Deux chèques bancaires datés l'un et l'autre du 6 juin 2017 ont été émis par M. [H] à l'ordre d'Aladdin Concept, et encaissés.
L'abri a été livré et posé le 6 février 2018
Le même jour, [T] [H] remettait au représentant de la société Aladdin Concept deux chèques bancaires tirés sur son compte à la Banque Postale, l'un de 34.630 euros et l'autre de 2.000 euros.
Le chèque de 2.000 euros a été mis à l'encaissement et honoré.
Celui de 34.630 euros, lorsqu'il l'a été aussi, a fait l'objet d'un rejet pour cause d'opposition du tireur pour cause de vol.
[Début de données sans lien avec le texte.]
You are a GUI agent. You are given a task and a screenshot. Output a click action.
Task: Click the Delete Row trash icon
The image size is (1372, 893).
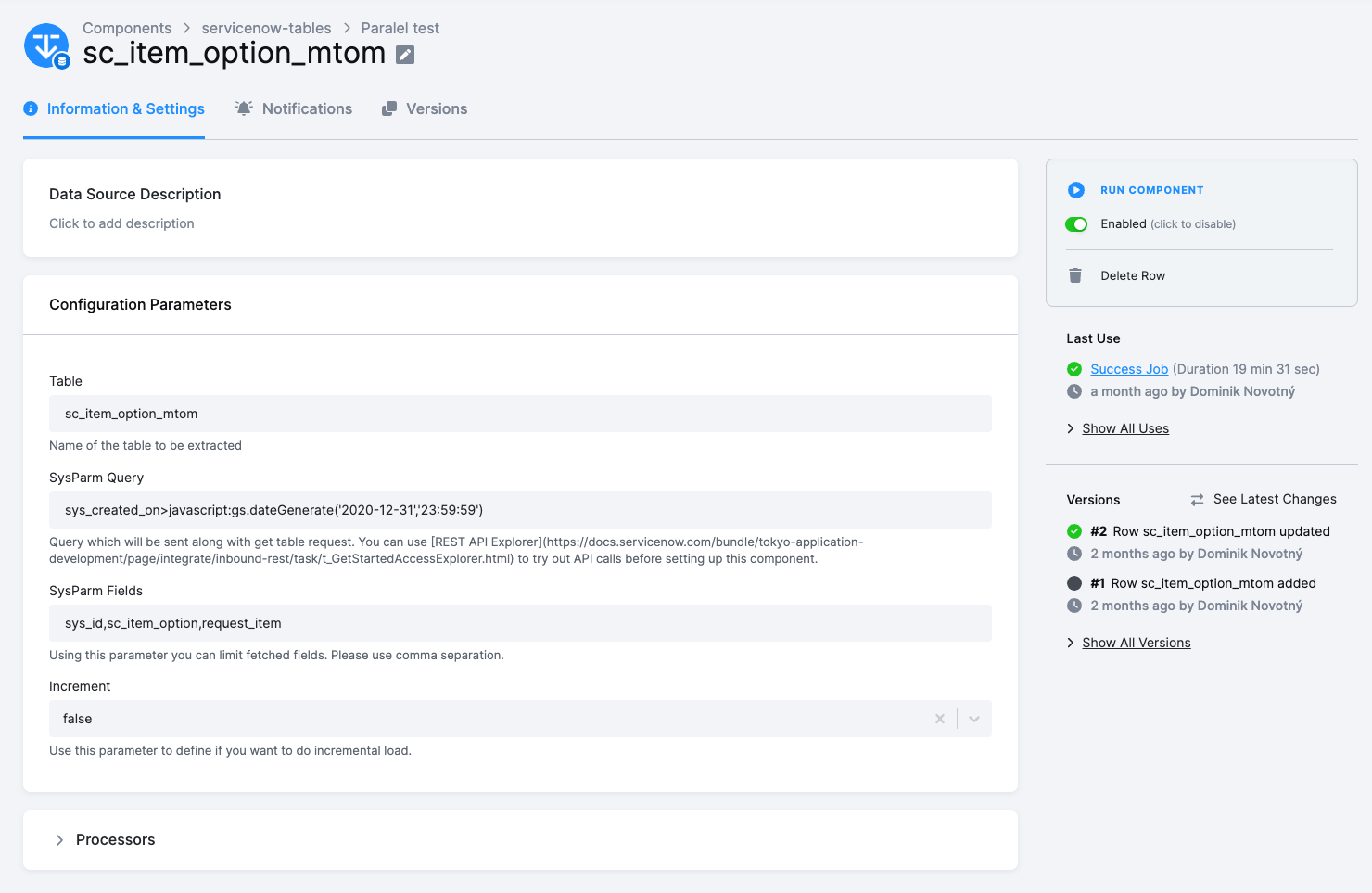(x=1075, y=274)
Après avoir vainement mis en demeure [T] [H] de lui payer le solde du prix, la société Aladdin Concept l'a fait assigner, ainsi que la Banque Postale, devant le juge des référés du tribunal de grande instance de Poitiers pour voir ordonner sous astreinte en vertu de l'article L.131-35 du code monétaire et financier la main-levée de l'opposition pour vol et condamner les défendeurs à lui payer 3.000 euros de dommages et intérêts et 2.500 euros d'indemnité de procédure.
[T] [H] a demandé qu'il soit sursis à statuer jusqu'à l'issue de la plainte qu'il avait entre-temps déposée au commissariat contre Aladdin Concept pour abus de faiblesse, en indiquant avoir 90 ans, avoir expliqué à son interlocuteur lors de la conclusion du contrat qu'il ne disposait pas des fonds au comptant et s'être entendu faussement certifier qu'il obtiendrait à coup sûr un crédit.
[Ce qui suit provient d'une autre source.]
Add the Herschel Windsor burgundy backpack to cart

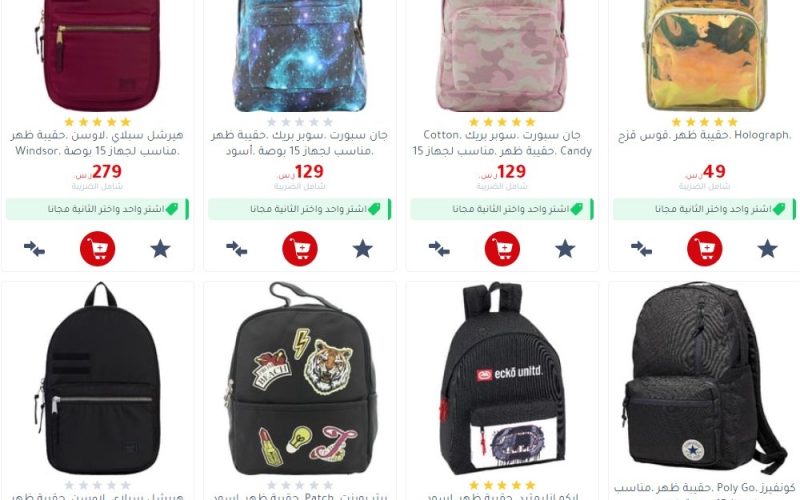[x=97, y=248]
Par ordonnance du 20 juin 2018, le juge des référés du tribunal de grande instance de Poitiers a ordonné la main-levée de l'opposition pour vol, en rejetant la demande d'astreinte.
La société Aladdin Concept a alors pratiqué le 11 avril 2019 entre les mains de La Banque Postale une saisie-attribution au préjudice de [T] [H] pour obtenir recouvrement de la somme de 34.630 euros au vu du certificat de non-paiement du chèque émis le 8 février 2018.
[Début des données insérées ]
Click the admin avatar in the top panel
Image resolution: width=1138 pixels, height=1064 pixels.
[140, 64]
[T] [H] a saisi le juge de l'exécution par acte du 26 avril 2019 en main-levée de cette saisie-attribution en indiquant avoir remis le chèque comme simple garantie dans l'attente de l'obtention du crédit qui lui avait été annoncé, et en soutenant que le certificat de non-paiement n'était pas régulier.
Par jugement du 9 juillet 2019, le juge de l'exécution du tribunal de grande instance de Poitiers a constaté la nullité du certificat de non-paiement argué de titre exécutoire au motif qu'il ne supportait pas de signature, et constaté la nullité subséquente de la saisie-attribution dont il a ordonné la main-levée.
[T] [H] a fait assigner par acte du 5 septembre 2019 la société Aladdin Concept devant le tribunal de grande instance de Poitiers afin de voir prononcer la nullité pour dol du contrat conclu le 6 juin 2017.
La société Aladdin Concept a signifié le 5 août 2019 à M. [H] un certificat de non-paiement revêtu d'une signature, et a pratiqué en vertu de cet acte le 18 novembre 2019 entre les mains de la Banque Postale une nouvelle saisie-attribution, toujours pour obtenir paiement de 34.630 euros en principal.
[T] [H] a saisi le juge de l'exécution de Poitiers par assignation du 19 décembre 2019 en lui demandant
.in limine litis : de surseoir à statuer jusqu'à ce que le tribunal de grande instance de Poitiers se prononce sur son action en nullité de la vente
.en tout état de cause : d'ordonner la main-levée de cette saisie-attribution.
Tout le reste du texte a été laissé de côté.